§ **Work to complete**: Would you print all of the entries word for word?

§ **Data for analysis**:
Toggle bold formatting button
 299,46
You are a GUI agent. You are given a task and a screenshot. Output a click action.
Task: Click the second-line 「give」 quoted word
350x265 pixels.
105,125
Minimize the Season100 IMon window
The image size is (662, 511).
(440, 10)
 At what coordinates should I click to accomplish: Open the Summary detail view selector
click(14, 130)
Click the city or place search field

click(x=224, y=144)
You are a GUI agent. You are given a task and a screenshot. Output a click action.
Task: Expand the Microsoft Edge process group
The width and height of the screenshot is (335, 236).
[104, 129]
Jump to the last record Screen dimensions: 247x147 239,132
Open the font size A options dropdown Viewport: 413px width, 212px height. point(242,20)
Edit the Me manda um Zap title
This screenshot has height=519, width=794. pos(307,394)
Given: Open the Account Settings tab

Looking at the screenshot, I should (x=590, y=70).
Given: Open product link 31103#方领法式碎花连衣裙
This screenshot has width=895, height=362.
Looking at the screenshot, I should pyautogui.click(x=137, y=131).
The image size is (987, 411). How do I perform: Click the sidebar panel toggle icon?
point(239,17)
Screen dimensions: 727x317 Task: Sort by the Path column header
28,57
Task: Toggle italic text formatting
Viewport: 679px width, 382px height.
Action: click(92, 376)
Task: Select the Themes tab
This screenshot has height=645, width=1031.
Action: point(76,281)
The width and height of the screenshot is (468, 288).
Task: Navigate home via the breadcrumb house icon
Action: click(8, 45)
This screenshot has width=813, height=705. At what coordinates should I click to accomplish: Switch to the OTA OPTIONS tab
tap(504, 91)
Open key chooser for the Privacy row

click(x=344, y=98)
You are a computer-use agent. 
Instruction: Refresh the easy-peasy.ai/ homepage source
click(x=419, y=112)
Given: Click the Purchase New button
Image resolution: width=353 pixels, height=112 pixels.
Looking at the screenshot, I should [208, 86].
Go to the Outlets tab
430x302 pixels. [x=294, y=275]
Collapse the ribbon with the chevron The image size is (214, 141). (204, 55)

§ **Solved problem**:
Toggle bold formatting button
 299,46
You are a GUI agent. You are given a task and a screenshot. Output a click action.
Task: Click the second-line 「give」 quoted word
350x265 pixels.
105,125
Minimize the Season100 IMon window
The image size is (662, 511).
(440, 10)
 At what coordinates should I click to accomplish: Open the Summary detail view selector
click(14, 130)
Click the city or place search field

click(x=224, y=144)
You are a GUI agent. You are given a task and a screenshot. Output a click action.
Task: Expand the Microsoft Edge process group
The width and height of the screenshot is (335, 236).
[104, 129]
Jump to the last record Screen dimensions: 247x147 239,132
Open the font size A options dropdown Viewport: 413px width, 212px height. point(242,20)
Edit the Me manda um Zap title
This screenshot has height=519, width=794. pos(307,394)
Given: Open the Account Settings tab

Looking at the screenshot, I should (x=590, y=70).
Given: Open product link 31103#方领法式碎花连衣裙
This screenshot has width=895, height=362.
Looking at the screenshot, I should pyautogui.click(x=137, y=131).
The image size is (987, 411). How do I perform: Click the sidebar panel toggle icon?
point(239,17)
Screen dimensions: 727x317 Task: Sort by the Path column header
28,57
Task: Toggle italic text formatting
Viewport: 679px width, 382px height.
Action: click(92, 376)
Task: Select the Themes tab
This screenshot has height=645, width=1031.
Action: point(76,281)
The width and height of the screenshot is (468, 288).
Task: Navigate home via the breadcrumb house icon
Action: click(8, 45)
This screenshot has width=813, height=705. At what coordinates should I click to accomplish: Switch to the OTA OPTIONS tab
tap(504, 91)
Open key chooser for the Privacy row

click(x=344, y=98)
You are a computer-use agent. 
Instruction: Refresh the easy-peasy.ai/ homepage source
click(x=419, y=112)
Given: Click the Purchase New button
Image resolution: width=353 pixels, height=112 pixels.
Looking at the screenshot, I should [208, 86].
Go to the Outlets tab
430x302 pixels. [x=294, y=275]
Collapse the ribbon with the chevron The image size is (214, 141). (204, 55)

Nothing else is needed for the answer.